Çay, yağ, makyaj, çikolata lekeleri… Gün içinde fark etmeden üzerinize bulaşan lekeler artık kâbus olmaktan çıkıyor. Siemens iQ500 çamaşır makinesi ile stainRemoval teknolojisi devreye giriyor. Tek bir dokunuşla çay, yağ, kozmetik veya günlük hayatta karşılaştığınız diğer zor lekeler için özel programları aktif edebilirsiniz. 

Siemens Home Connect uygulaması sayesinde daha fazla leke türünü ve bunlar için geliştirilmiş özel programları keşfetmek de mümkün. Yani sadece “lekeyi çıkar” demekle kalmıyor, sizin için en doğru yıkama programını da otomatik olarak öneriyor. Böylece hem lekelerle uğraşmak zorunda kalmıyor hem de giysilerinizin ömrünü koruyorsunuz. 

Artık çocuğunuza yemek yedirirken dökülen yemek lekeleri, kahve kazaları ya da mutfakta sıçrayan yağ lekeleri sizi endişelendirmiyor. stainRemoval, günlük hayatın getirdiği küçük sürprizlere karşı en güvenilir yardımcınız oluyor. 

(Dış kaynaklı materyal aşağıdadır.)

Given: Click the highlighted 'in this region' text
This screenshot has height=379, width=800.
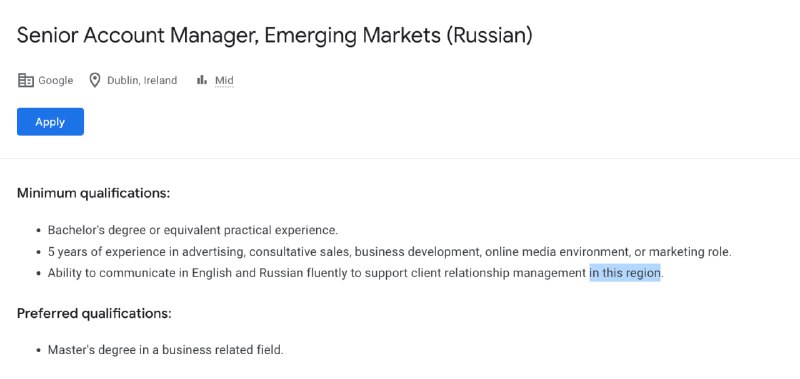Looking at the screenshot, I should click(625, 273).
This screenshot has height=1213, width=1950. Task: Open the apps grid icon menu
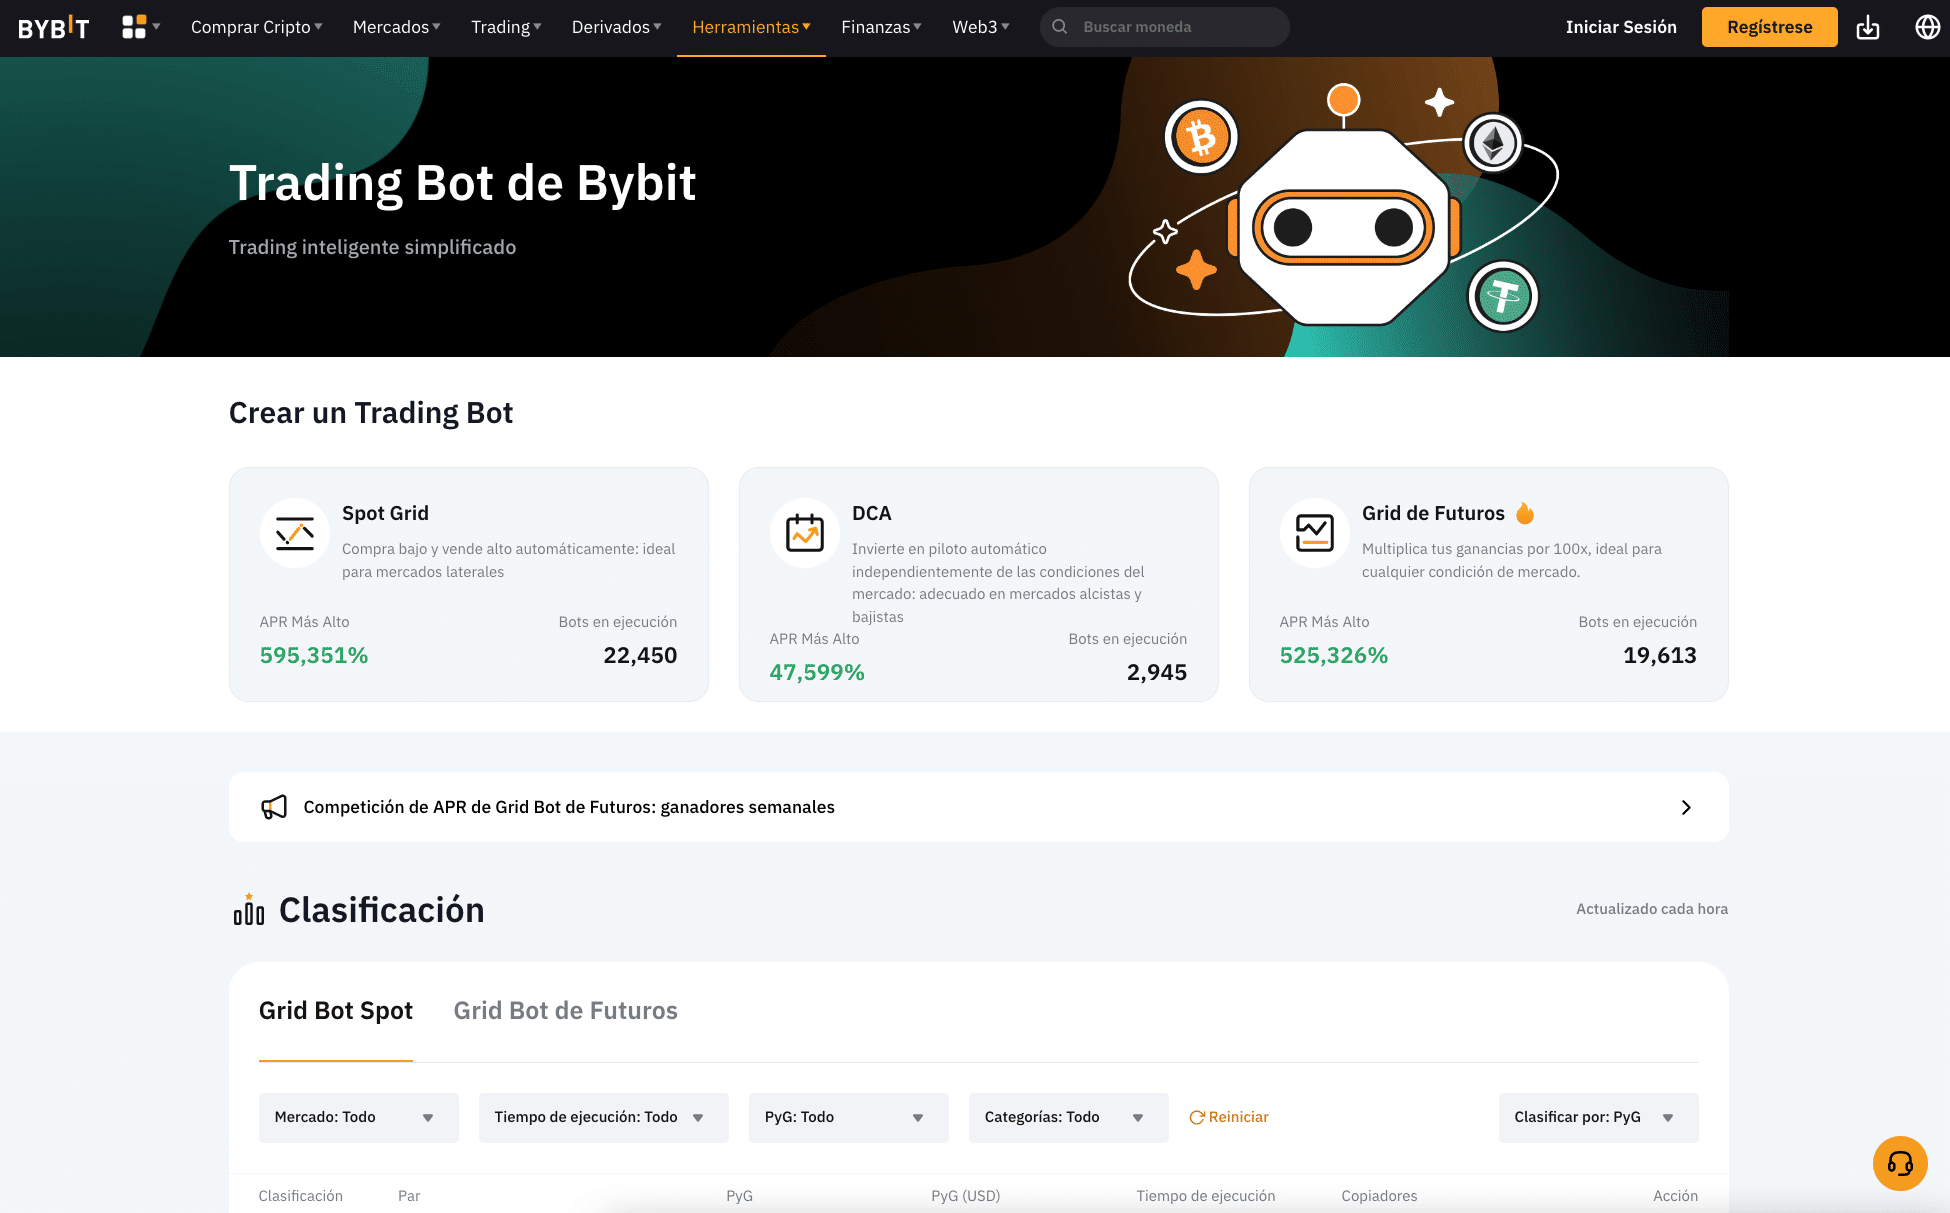point(139,27)
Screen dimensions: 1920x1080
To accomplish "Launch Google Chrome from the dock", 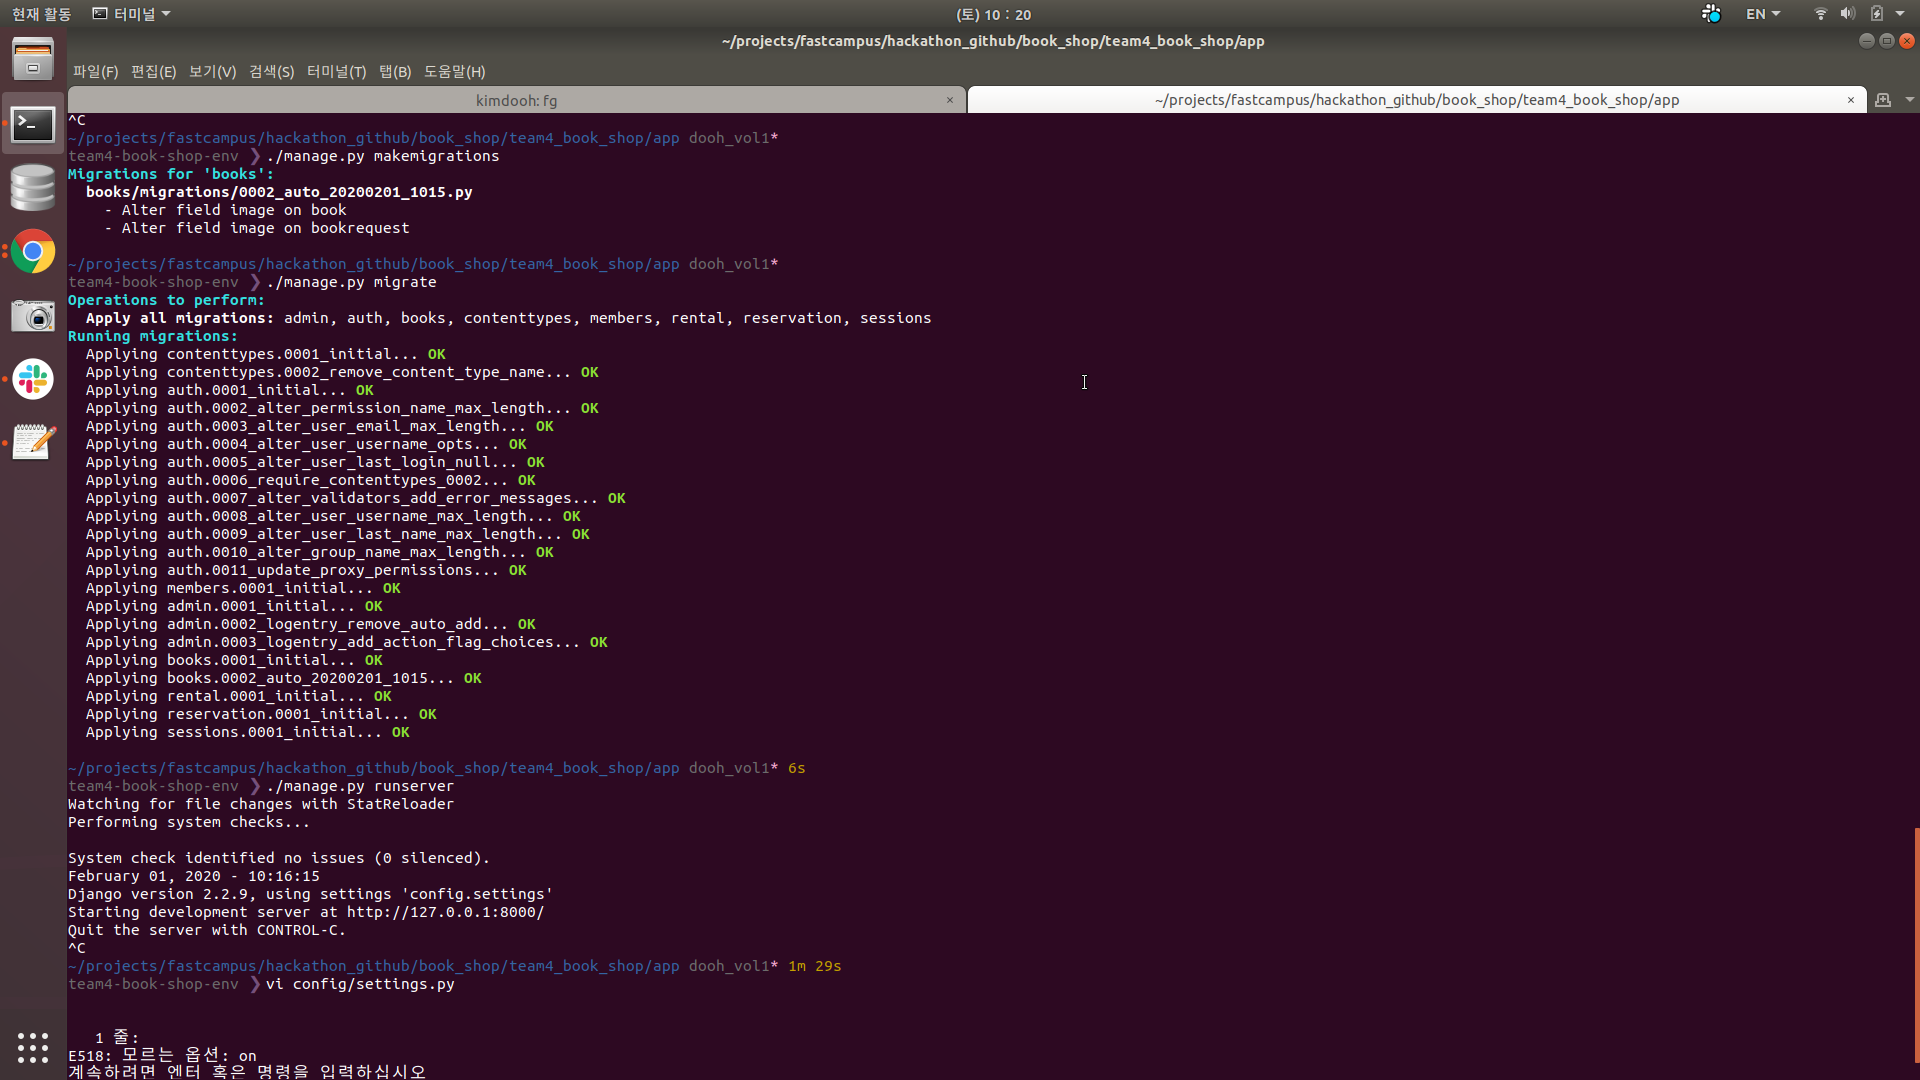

Siemens iQ500 çamaşır ve kurutma makineleri, artık sadece kıyafetlerinizi temizleyen makineler değil; size zaman, konfor ve güven veren akıllı iş ortaklarınızdır. Ütüye harcadığınız vakti kendinize ayırın, lekelerle uğraşmayı unutun ve teknolojinin yaşam alanınıza uyumunun keyfini yaşayın.

*Bu yazı Siemens’in katkılarıyla hazırlanmıştır.